▸ Task goal
Nothing before the line containing "The width and height of the screenshot is (830, 570)." belongs in the answer; quote that line and all lines after it through the end of the material, word for word.

▸ Information given
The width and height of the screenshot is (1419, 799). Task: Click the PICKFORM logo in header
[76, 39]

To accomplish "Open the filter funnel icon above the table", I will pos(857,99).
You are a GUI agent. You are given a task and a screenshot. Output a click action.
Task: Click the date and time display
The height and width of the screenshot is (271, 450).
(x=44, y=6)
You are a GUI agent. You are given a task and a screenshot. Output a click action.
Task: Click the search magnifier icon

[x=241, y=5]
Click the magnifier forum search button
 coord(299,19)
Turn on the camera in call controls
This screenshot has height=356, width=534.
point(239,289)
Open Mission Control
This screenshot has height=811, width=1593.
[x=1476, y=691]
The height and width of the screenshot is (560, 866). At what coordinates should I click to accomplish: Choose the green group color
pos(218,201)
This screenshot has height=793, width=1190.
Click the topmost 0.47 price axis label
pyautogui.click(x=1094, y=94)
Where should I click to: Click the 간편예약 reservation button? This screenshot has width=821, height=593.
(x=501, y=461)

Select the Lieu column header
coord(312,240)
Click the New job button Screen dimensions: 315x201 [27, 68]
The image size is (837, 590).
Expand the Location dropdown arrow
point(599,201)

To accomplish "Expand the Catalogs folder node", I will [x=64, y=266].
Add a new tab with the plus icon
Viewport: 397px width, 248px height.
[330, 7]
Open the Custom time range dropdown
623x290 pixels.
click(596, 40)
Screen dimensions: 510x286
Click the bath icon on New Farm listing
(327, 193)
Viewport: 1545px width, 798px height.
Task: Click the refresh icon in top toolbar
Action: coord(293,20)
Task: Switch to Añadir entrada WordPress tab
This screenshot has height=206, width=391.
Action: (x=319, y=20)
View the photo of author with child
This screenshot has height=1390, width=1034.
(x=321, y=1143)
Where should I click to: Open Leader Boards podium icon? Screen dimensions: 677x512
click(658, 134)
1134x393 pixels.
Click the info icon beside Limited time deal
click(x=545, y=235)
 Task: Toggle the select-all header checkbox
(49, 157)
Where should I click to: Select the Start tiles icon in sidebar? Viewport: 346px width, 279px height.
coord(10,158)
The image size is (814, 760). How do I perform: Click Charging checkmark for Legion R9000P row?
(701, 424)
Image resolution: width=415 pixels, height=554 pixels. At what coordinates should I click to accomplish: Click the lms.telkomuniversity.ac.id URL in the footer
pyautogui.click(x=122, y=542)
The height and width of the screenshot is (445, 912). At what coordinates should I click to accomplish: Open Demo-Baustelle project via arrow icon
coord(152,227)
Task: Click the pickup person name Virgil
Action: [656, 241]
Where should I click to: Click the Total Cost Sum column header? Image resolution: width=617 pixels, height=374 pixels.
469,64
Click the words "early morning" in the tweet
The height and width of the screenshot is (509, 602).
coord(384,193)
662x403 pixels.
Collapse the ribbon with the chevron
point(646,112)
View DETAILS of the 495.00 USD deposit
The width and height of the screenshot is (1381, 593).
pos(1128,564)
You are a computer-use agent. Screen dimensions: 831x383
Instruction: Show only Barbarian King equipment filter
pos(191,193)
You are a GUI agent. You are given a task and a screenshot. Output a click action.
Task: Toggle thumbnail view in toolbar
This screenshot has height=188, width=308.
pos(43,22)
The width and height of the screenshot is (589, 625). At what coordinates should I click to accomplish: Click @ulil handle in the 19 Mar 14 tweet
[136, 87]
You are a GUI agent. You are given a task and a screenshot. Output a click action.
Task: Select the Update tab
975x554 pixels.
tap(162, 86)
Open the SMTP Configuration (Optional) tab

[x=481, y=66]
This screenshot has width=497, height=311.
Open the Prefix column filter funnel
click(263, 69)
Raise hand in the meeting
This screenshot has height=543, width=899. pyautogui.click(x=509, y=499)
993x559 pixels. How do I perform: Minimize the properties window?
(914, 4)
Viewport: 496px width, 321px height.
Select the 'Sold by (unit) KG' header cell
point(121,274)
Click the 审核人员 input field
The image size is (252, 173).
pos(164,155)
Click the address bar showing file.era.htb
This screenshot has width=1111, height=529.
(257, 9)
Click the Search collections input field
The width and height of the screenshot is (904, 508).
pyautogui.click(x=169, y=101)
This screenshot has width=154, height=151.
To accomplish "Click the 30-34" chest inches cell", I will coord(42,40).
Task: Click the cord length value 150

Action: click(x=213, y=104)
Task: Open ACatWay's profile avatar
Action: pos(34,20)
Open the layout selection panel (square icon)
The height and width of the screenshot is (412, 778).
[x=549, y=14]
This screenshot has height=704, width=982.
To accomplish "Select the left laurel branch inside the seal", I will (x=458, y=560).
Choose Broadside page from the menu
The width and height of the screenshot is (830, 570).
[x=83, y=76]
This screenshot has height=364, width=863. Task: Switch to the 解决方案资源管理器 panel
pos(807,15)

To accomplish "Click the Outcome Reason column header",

▸ Result
The width and height of the screenshot is (830, 570).
[x=83, y=76]
This screenshot has height=364, width=863. Task: Switch to the 解决方案资源管理器 panel
pos(807,15)

To accomplish "Click the Outcome Reason column header",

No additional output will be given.